Kate and cleaning Byte Order Mark


Once upon time BOM stole a few hours….

Over the years, Kate editor become my favorite editor and even more. With constant active development kate is more powerful than ever. Initially, I needed a light kde editor for my python projects: kate performed great. Over the time, I used kate more and more, and now it become my primary tool.

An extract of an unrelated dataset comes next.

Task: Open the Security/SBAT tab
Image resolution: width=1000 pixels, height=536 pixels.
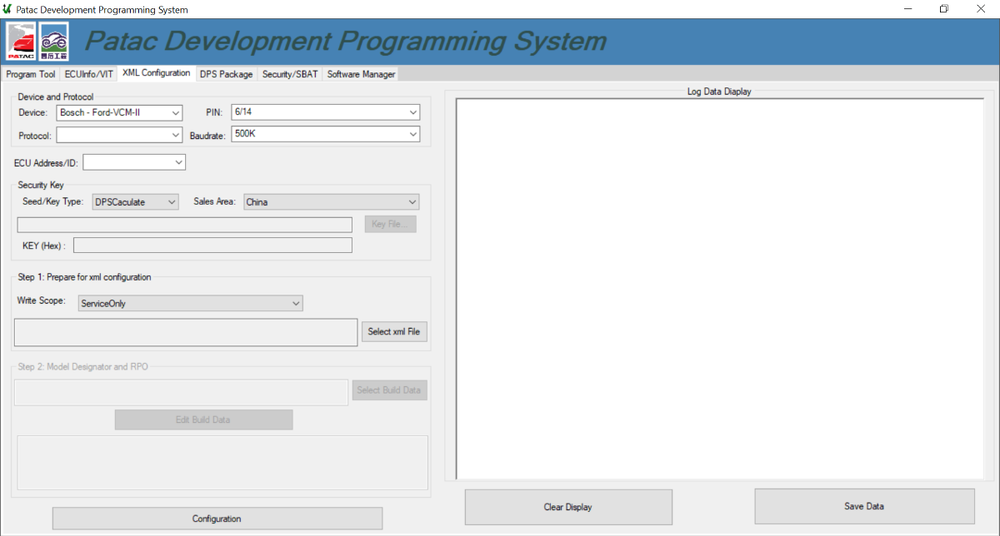Action: 290,74

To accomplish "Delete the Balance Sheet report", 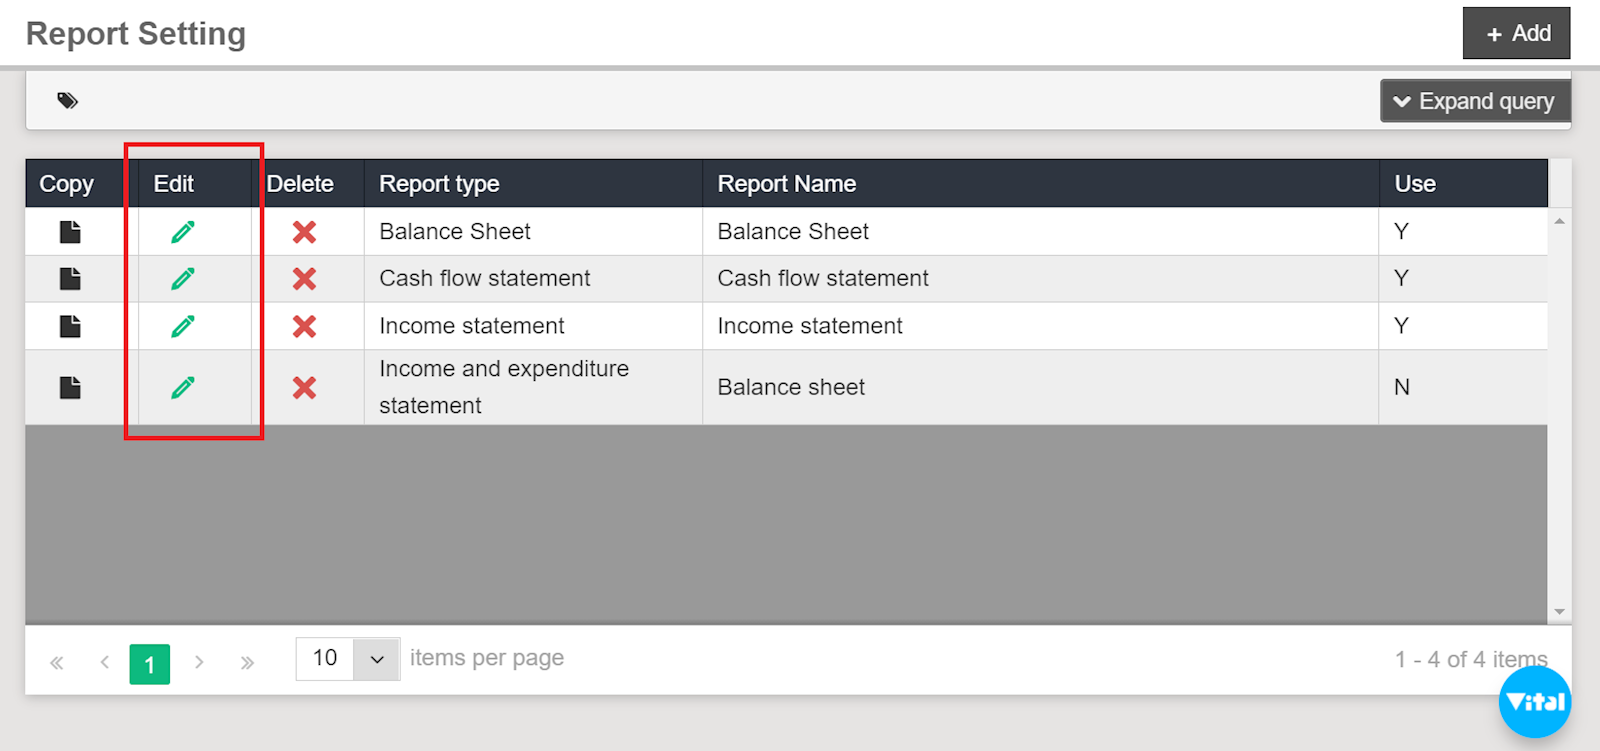I will (304, 232).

Recently, I noticed that somehow my session was set to add Byte Order Mark (BOM) to UTF-8 files. The byte order mark is a Unicode character used to signal the byte order of a text file. More importantly, it might confuse the python templates libraries such as mako, or babel. In kate, you can see if BOM is enabled for a specific file by looking at Tools->Add Byte Order Mark (BOM). As you can suspect, when one opens hundreds of files and accidentally attaches BOM at each one, it would be quite painful to clean BOM manually: uncheck Tools->Add Byte Order Mark (BOM). Here is the solution: find all files with BOM with find and awk


find . -type f -print0 | xargs -0r awk '
/^\xEF\xBB\xBF/ {print FILENAME}
{nextfile}'

And to clean BOM from all *.mako files


find . -type f -iname *.mako -exec sed 's/^\xEF\xBB\xBF//' -i.bak {} \; -exec rm {}.bak \;

and everyone lived happy ever after…